Only an exact, complete copy of the listing will serve as the answer.
=== DATASET EXTRACT ===
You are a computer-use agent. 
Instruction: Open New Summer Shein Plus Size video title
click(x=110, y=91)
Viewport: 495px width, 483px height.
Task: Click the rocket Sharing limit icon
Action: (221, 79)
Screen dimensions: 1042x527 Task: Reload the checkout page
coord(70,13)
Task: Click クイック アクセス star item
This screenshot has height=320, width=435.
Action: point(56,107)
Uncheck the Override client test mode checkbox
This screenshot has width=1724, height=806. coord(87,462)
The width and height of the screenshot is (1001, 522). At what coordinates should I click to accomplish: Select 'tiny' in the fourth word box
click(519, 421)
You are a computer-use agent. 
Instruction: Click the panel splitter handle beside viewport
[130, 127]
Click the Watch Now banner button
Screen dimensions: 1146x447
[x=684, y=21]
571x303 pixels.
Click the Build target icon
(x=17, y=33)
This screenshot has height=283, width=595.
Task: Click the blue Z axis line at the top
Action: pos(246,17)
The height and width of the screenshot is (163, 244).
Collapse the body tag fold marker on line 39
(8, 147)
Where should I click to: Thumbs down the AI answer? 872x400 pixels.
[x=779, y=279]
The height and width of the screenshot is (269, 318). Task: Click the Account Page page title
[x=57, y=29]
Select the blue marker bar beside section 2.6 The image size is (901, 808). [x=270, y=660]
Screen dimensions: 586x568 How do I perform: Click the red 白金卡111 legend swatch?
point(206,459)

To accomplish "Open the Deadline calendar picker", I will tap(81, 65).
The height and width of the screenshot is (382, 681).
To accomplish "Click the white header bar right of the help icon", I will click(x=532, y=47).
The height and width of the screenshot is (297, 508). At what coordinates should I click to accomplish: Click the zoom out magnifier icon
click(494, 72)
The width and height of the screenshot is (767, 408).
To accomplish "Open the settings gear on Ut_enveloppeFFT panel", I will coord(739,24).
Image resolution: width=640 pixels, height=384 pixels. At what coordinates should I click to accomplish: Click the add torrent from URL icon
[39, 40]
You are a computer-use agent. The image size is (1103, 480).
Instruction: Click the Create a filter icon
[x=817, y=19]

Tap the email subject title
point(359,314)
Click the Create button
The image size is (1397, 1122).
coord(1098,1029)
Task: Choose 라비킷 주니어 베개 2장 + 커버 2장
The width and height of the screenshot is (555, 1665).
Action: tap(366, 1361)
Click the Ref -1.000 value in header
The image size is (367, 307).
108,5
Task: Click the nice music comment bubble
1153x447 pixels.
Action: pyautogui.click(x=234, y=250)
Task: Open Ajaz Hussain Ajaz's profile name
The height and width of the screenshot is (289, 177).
===
> [RESULT OF THIS TASK]:
You are a computer-use agent. 
Instruction: Open New Summer Shein Plus Size video title
click(x=110, y=91)
Viewport: 495px width, 483px height.
Task: Click the rocket Sharing limit icon
Action: (221, 79)
Screen dimensions: 1042x527 Task: Reload the checkout page
coord(70,13)
Task: Click クイック アクセス star item
This screenshot has height=320, width=435.
Action: point(56,107)
Uncheck the Override client test mode checkbox
This screenshot has width=1724, height=806. coord(87,462)
The width and height of the screenshot is (1001, 522). At what coordinates should I click to accomplish: Select 'tiny' in the fourth word box
click(519, 421)
You are a computer-use agent. 
Instruction: Click the panel splitter handle beside viewport
[130, 127]
Click the Watch Now banner button
Screen dimensions: 1146x447
[x=684, y=21]
571x303 pixels.
Click the Build target icon
(x=17, y=33)
This screenshot has height=283, width=595.
Task: Click the blue Z axis line at the top
Action: pos(246,17)
The height and width of the screenshot is (163, 244).
Collapse the body tag fold marker on line 39
(8, 147)
Where should I click to: Thumbs down the AI answer? 872x400 pixels.
[x=779, y=279]
The height and width of the screenshot is (269, 318). Task: Click the Account Page page title
[x=57, y=29]
Select the blue marker bar beside section 2.6 The image size is (901, 808). [x=270, y=660]
Screen dimensions: 586x568 How do I perform: Click the red 白金卡111 legend swatch?
point(206,459)

To accomplish "Open the Deadline calendar picker", I will tap(81, 65).
The height and width of the screenshot is (382, 681).
To accomplish "Click the white header bar right of the help icon", I will click(x=532, y=47).
The height and width of the screenshot is (297, 508). At what coordinates should I click to accomplish: Click the zoom out magnifier icon
click(494, 72)
The width and height of the screenshot is (767, 408).
To accomplish "Open the settings gear on Ut_enveloppeFFT panel", I will coord(739,24).
Image resolution: width=640 pixels, height=384 pixels. At what coordinates should I click to accomplish: Click the add torrent from URL icon
[39, 40]
You are a computer-use agent. The image size is (1103, 480).
Instruction: Click the Create a filter icon
[x=817, y=19]

Tap the email subject title
point(359,314)
Click the Create button
The image size is (1397, 1122).
coord(1098,1029)
Task: Choose 라비킷 주니어 베개 2장 + 커버 2장
The width and height of the screenshot is (555, 1665).
Action: tap(366, 1361)
Click the Ref -1.000 value in header
The image size is (367, 307).
108,5
Task: Click the nice music comment bubble
1153x447 pixels.
Action: pyautogui.click(x=234, y=250)
Task: Open Ajaz Hussain Ajaz's profile name
The height and width of the screenshot is (289, 177).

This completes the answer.